The rest of the night passed quietly. Tom bade me go to bed, and I went to my berth, but not before I had paced the deck for a quarter of an hour with him. The weather was wonderfully silent, and the darkness beautiful with stars. The light wind held; the four of us prayed it would hold till after daybreak, though Tom said the islanders at this time of the year made nothing of putting out to sea to vessels six or even eight miles distant. The large black swell rolled soundlessly; off the ocean no noise came save the low, faint thunder of the surf whitening afar at the base of the giant shadow. I slept but little; all the most tragic and startling incidents of this passage of my life, from the hour when news of Tom’s imprisonment was given to me at Ramsgate by my aunt, were as naught—were as trifles lighter than thinnest air—alongside this, our lighting upon Rotch and Nodder in yonder island, hidden away in the heart of earth’s mightiest stretch of waters.
The instant I heard a movement on deck I sprang out of my bunk, apparelled myself for the day, and, going forth, found a streak of granite-coloured dawn in the east, the night still black and full of stars over our mast-heads and in the west, and Tom and the others squaring the yards to a light northerly wind that would directly float us toward the island.
The sun rose; the day flashed out blue and cloudless to his beam. Will took the helm, and the island soared directly over our bow, rich with the morning dyes, to where it vanished in motionless masses of steam-white vapour. I lighted the galley fire and got breakfast. Having hove the brig to within a mile and a half of the settlement, we made a meal on deck, Tom every few minutes levelling the telescope at the beach where the whale-boat lay.
At about eight o’clock the island boat put off. She came slowly, floating deep, and looked pretty full of men. When she was midway, Tom, after talking quietly and earnestly with Bates, withdrew to his cabin to feign sickness, as had been arranged. On the boat drawing alongside, I observed that all the people were strangers, saving old Daly. There were eight men, some of them young. Daly made the ninth. I had supposed whilst the boat approached that Rotch and Nodder were amongst the little crowd in her, but no faces answered to theirs, which I recollected as clearly—the handsome features of Rotch, the red locks and wall-eye of the curled, sour, drink-sodden carpenter Nodder—as though I beheld their likenesses.
The boat was handsomely laden with potatoes, pieces of fresh beef, poultry, eggs, and other produce. Daly came over the side with a little bright tin can in his hand.
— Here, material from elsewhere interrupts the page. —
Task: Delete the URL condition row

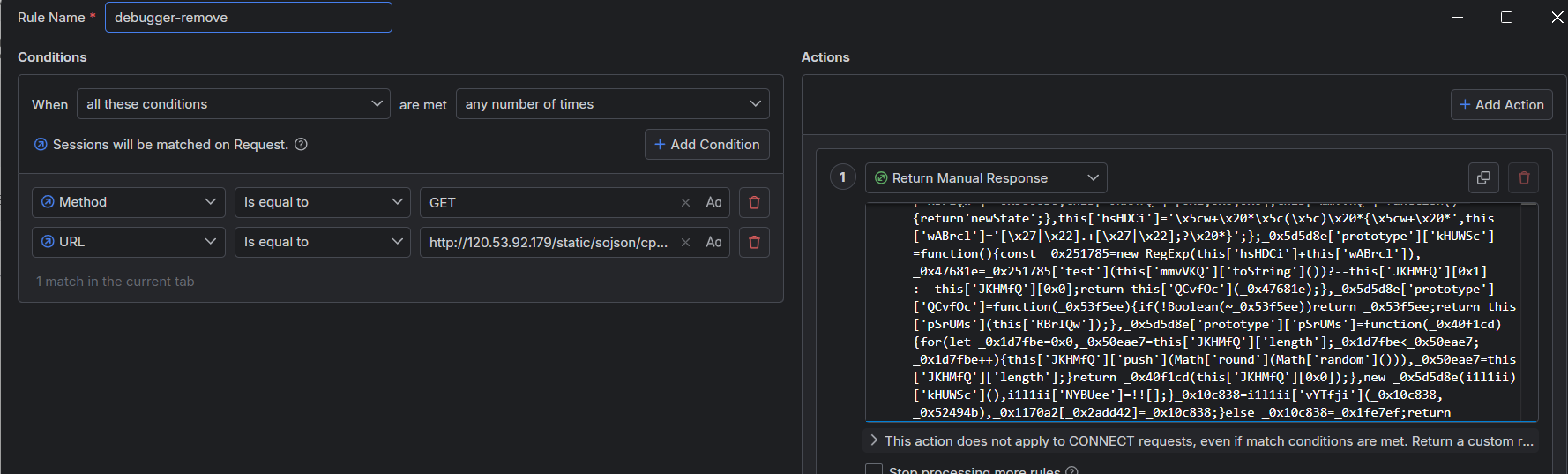Action: tap(754, 242)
He immediately stepped up to me, and with a quaint old sea-bow and a sea-flourish, said he had taken the liberty to bring me off a drink of milk; ’twas fresh from one of his own cows that morning, he assured me. There was no sweeter draught, said he, than a can of new milk after a few months of salt water. I thanked him heartily. Of all delicious draughts, the delicatest that I remember in seventy-seven years was that drink of new milk from the island of Tristan d’Acunha.
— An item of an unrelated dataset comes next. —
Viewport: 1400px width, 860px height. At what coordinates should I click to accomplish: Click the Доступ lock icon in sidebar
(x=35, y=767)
Daly told Mr. Bates that Corporal Glass was still too unwell to come off; he sent his compliments to the captain, and begged a visit. Bates answered that the captain was poorly and confined to his bed. Then Daly brought the islanders up to us and introduced them; two of them were sons of the corporal, others sons of Cotton, Swain, and Green. Daly’s own son was a man of about thirty, strong, active, and good-looking, tinctured with the blood of a mulatto mother. They swiftly discharged their whale-boat, got the Childe Harold’s quarter-boat, stowed casks for filling with fresh water, and pulled away for the island.
I went to Tom and gave him the news. He came out of his berth on hearing the islanders were gone, and walked about the deck, and looked at the stuff that had been brought off; then went with Bates and Will into the hold, where they passed up one to another a number of parcels of clothing till as much was on deck as the provisions which had been brought off were worth.
It was past one o’clock when the boats put off for the brig. The whale-boat came along with ours in tow. It was blowing a soft steady air of wind out of the north; the sky was cloudless; the rippling of water made you think of a gentle noise of girlish laughter, and the heave of the swell shouldered in stately volumes out of the west, wide drawn and round-backed, so that the movements of the brig were like a pulse. Tom rested the telescope on the bulwark-rail and looked at the approaching boats. He continued to gaze; I feared the boats would draw near enough to enable the people to see him. He suddenly turned to me with a pale face that was yet dark with a frown, and exclaimed: ‘Marian, Rotch and Nodder are there!’ With that he gave the telescope to Bates, and merely adding, ‘Report when the islanders are gone and you’ve trimmed for the start,’ he walked to his berth.
My heart now began to beat wildly, and I felt faint and sick with excitement. Will and Bates looked at me. I said: ‘I’ll withdraw to the end of the deck-house. Does not my face tell a story?’
‘You look like a ghost,’ exclaimed Will, ‘and your eyes are like live coals! Go right away aft, and keep quiet, and take time to screw your fiddlestrings of nerves into tune. Mr. Bates and I’ll manage better without you.’